=== Section Start ===

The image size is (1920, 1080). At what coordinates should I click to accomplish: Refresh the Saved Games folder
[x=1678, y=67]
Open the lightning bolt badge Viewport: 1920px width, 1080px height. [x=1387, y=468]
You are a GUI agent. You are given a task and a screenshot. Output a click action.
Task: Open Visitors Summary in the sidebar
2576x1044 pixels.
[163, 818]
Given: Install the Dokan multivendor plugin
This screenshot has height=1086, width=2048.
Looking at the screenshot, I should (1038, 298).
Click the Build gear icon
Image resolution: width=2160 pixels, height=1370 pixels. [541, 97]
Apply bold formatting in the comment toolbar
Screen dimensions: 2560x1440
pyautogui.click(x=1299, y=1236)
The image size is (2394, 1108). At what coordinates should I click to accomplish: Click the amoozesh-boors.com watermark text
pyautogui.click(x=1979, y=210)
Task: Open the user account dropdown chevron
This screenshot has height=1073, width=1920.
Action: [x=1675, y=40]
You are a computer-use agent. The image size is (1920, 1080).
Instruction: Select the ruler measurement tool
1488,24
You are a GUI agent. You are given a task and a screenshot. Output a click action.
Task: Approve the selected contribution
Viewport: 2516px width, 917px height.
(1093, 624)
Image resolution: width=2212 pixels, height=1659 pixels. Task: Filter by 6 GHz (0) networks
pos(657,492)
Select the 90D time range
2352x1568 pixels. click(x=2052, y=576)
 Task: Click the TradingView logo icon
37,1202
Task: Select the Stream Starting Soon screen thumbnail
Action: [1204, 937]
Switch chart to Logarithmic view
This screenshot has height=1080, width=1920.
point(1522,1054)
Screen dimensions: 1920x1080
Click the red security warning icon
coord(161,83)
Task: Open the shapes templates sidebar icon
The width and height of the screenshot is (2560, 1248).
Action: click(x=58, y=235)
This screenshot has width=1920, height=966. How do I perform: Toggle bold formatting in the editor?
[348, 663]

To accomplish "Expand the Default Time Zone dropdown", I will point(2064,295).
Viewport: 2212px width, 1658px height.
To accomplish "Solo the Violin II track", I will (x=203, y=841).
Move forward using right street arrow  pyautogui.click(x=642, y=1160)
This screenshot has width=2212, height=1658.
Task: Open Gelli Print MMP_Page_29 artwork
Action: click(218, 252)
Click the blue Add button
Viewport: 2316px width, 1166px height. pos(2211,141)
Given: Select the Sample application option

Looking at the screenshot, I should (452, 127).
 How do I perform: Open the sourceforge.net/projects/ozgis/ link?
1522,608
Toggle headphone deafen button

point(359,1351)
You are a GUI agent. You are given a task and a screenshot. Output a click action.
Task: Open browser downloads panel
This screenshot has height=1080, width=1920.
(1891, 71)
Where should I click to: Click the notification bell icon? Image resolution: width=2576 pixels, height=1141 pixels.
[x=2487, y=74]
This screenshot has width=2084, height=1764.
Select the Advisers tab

=== Section End ===

■ Problem to solve:
All of the data above should be output exactly.

■ Exercise answer:
The image size is (1920, 1080). At what coordinates should I click to accomplish: Refresh the Saved Games folder
[x=1678, y=67]
Open the lightning bolt badge Viewport: 1920px width, 1080px height. [x=1387, y=468]
You are a GUI agent. You are given a task and a screenshot. Output a click action.
Task: Open Visitors Summary in the sidebar
2576x1044 pixels.
[163, 818]
Given: Install the Dokan multivendor plugin
This screenshot has height=1086, width=2048.
Looking at the screenshot, I should (1038, 298).
Click the Build gear icon
Image resolution: width=2160 pixels, height=1370 pixels. [541, 97]
Apply bold formatting in the comment toolbar
Screen dimensions: 2560x1440
pyautogui.click(x=1299, y=1236)
The image size is (2394, 1108). At what coordinates should I click to accomplish: Click the amoozesh-boors.com watermark text
pyautogui.click(x=1979, y=210)
Task: Open the user account dropdown chevron
This screenshot has height=1073, width=1920.
Action: [x=1675, y=40]
You are a computer-use agent. The image size is (1920, 1080).
Instruction: Select the ruler measurement tool
1488,24
You are a GUI agent. You are given a task and a screenshot. Output a click action.
Task: Approve the selected contribution
Viewport: 2516px width, 917px height.
(1093, 624)
Image resolution: width=2212 pixels, height=1659 pixels. Task: Filter by 6 GHz (0) networks
pos(657,492)
Select the 90D time range
2352x1568 pixels. click(x=2052, y=576)
 Task: Click the TradingView logo icon
37,1202
Task: Select the Stream Starting Soon screen thumbnail
Action: [1204, 937]
Switch chart to Logarithmic view
This screenshot has height=1080, width=1920.
point(1522,1054)
Screen dimensions: 1920x1080
Click the red security warning icon
coord(161,83)
Task: Open the shapes templates sidebar icon
The width and height of the screenshot is (2560, 1248).
Action: click(x=58, y=235)
This screenshot has width=1920, height=966. How do I perform: Toggle bold formatting in the editor?
[348, 663]

To accomplish "Expand the Default Time Zone dropdown", I will point(2064,295).
Viewport: 2212px width, 1658px height.
To accomplish "Solo the Violin II track", I will (x=203, y=841).
Move forward using right street arrow  pyautogui.click(x=642, y=1160)
This screenshot has width=2212, height=1658.
Task: Open Gelli Print MMP_Page_29 artwork
Action: click(218, 252)
Click the blue Add button
Viewport: 2316px width, 1166px height. pos(2211,141)
Given: Select the Sample application option

Looking at the screenshot, I should (452, 127).
 How do I perform: Open the sourceforge.net/projects/ozgis/ link?
1522,608
Toggle headphone deafen button

point(359,1351)
You are a GUI agent. You are given a task and a screenshot. Output a click action.
Task: Open browser downloads panel
This screenshot has height=1080, width=1920.
(1891, 71)
Where should I click to: Click the notification bell icon? Image resolution: width=2576 pixels, height=1141 pixels.
[x=2487, y=74]
This screenshot has width=2084, height=1764.
Select the Advisers tab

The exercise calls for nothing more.